Food and Drug Administration

HAT

hepatic artery thrombosis

LT

liver transplantation

MMF

mycophenolate mofetil

SRL

sirolimus

The advancement of liver transplantation (LT) from a novel procedure with poor outcomes to a nearly routine operation has been one of the great biomedical achievements and has required advances in medical management, patient selection, and surgical techniques. Although LT was first performed in 1963, none of the early recipients survived more than 3 weeks. Indeed, the results were viewed as so poor that a worldwide moratorium on further LT was enacted for more than 3 years. In the current era, overall 3-year patient survival following LT in the United States exceeds 80%, with a 10-year survival rate of approximately 50%.[1] Among the many factors contributing to the success of LT, the development of effective immunosuppressive agents—primarily calcineurin inhibitors (CNIs)—has been one of the most important. Currently, more than 95% of LT recipients receive immunosuppression with a CNI-based protocol. The decline in the frequency of chronic rejection, with currently less than 4% of livers lost to rejection, has been associated with sequential overall improvements in 3-year patient survival. The most common causes of death beyond the first postoperative year among LT recipients are hepatic in nature (dominated by the recurrence of hepatitis C virus), malignancies, cardiovascular events, infections, and renal failure.[2] Renal-related deaths, which are strongly attributable to exposure to CNIs, increase more than deaths attributable to any other cause after the fifth postoperative year.[2] Furthermore, renal failure is the strongest predictor of late post-LT mortality.[2, 3] The impact and importance of posttransplant renal insufficiency are increasing as the proportion of recipients with poor renal function at the time of transplantation increases in step with the Model for End-Stage Liver Disease score needed by recipients to undergo LT.[4] The widely recognized rise in the importance of kidney function has led to a transition in the focus of immunosuppression development from improving efficacy to improving tolerability (chiefly renal). Enter sirolimus (SRL).

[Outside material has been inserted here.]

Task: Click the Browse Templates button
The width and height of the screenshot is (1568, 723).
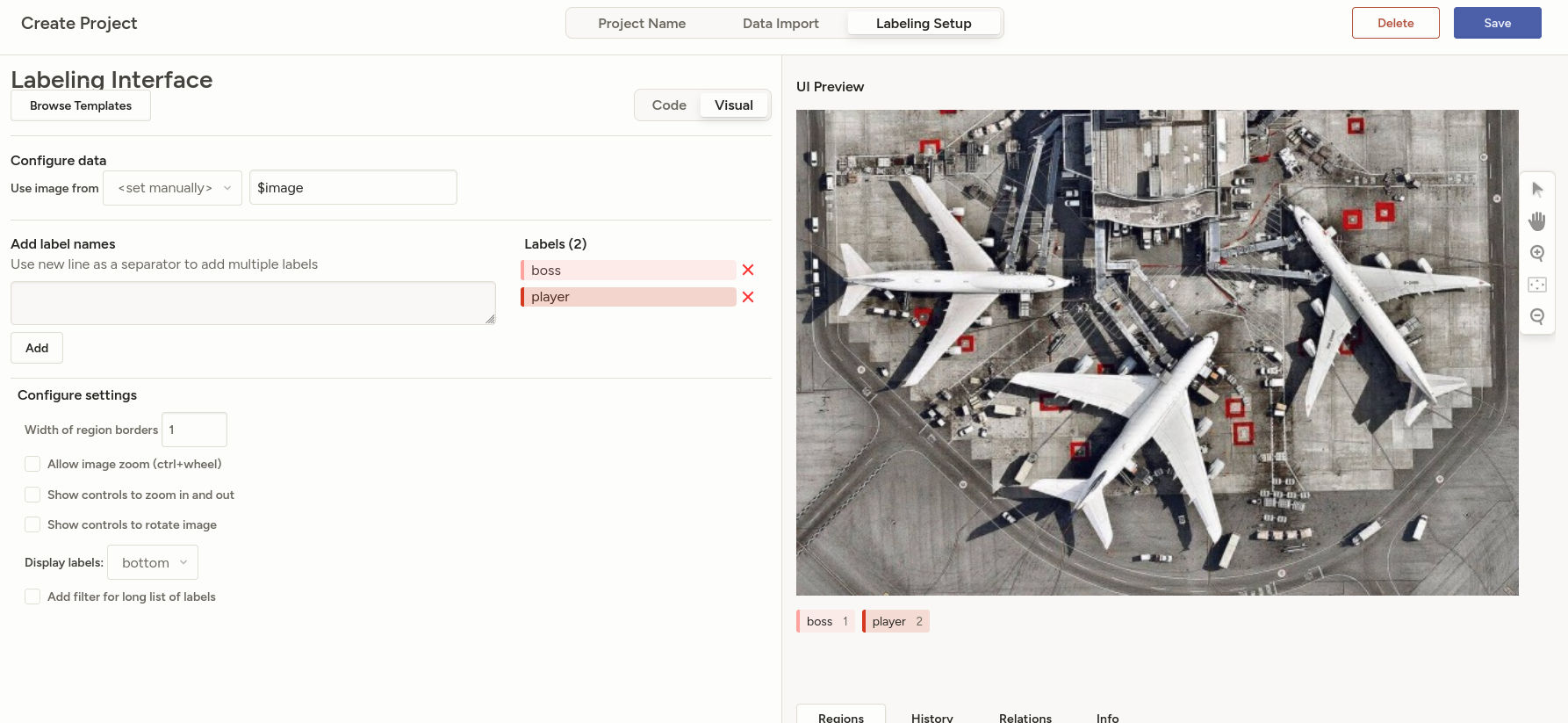Action: click(x=81, y=105)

SRL (rapamycin), a macrolide antibiotic, was discovered by Brazilian researchers as a product of the bacterium Streptomyces hygroscopicus on Rapa Nui (Easter Island). The soil sample from which the Rapa Nui Streptomyces was cultured was harvested in January 1965 near Rano Kau, where a plaque was subsequently placed that commemorated the unlikely contribution of Rapa Nui to modern medicine. SRL was approved by the Food and Drug Administration (FDA) in September 1999, some 34 years after the original isolation of SRL from S. hygroscopicus; this provides an inkling of the imagination, foresight, patience, and investment that can be required to translate an idea into a pharmaceutical product. Although SRL has been studied in many contexts and used in others (eg, drug-eluting endovascular stents), the sole FDA-approved indication for oral SRL is “the prophylaxis of organ rejection in patients aged ≥13 years receiving renal transplants.”[5]

A pivotal phase 3 study of SRL in LT ended badly: a higher incidence of graft loss, death, and hepatic artery thrombosis (HAT) with SRL was observed,[6] and this led to the premature termination of the study and a black-box warning from the FDA.[7] Since the early worldwide moratorium on LT, the nature of many of those in the clinical trenches of LT has been to make note of bad results and press onward. Thus, although SRL has been used only in exceptional situations in the great majority of centers, others have considered its use in LT recipients almost de rigueur, often on the basis of a presumed renal-sparing effect. This is despite an FDA label for SRL that, in addition to the black-box warning, includes a specific precaution for patients with renal insufficiency: “Renal function should be closely monitored during the co-administration of sirolimus with cyclosporine, because long-term administration of the combination has been associated with deterioration of renal function.”[7] Enough reports of studies of the renal-sparing effect of SRL were generated to facilitate a meta-analysis of the published results of off-label use of SRL in LT recipients. This concluded that the conversion from CNIs to SRL resulted in a “signal” for improvement in renal function among LT recipients with CNI nephrotoxicity.[8] Scarcely an LT conference goes by without a debate about the relative efficacy and toxicity of SRL, which frequently concludes with “the results of the Spare-the-Nephron study are eagerly awaited.” This brings us to the Spare-the-Nephron study by Teperman et al.[9] published in the July issue of Liver Transplantation.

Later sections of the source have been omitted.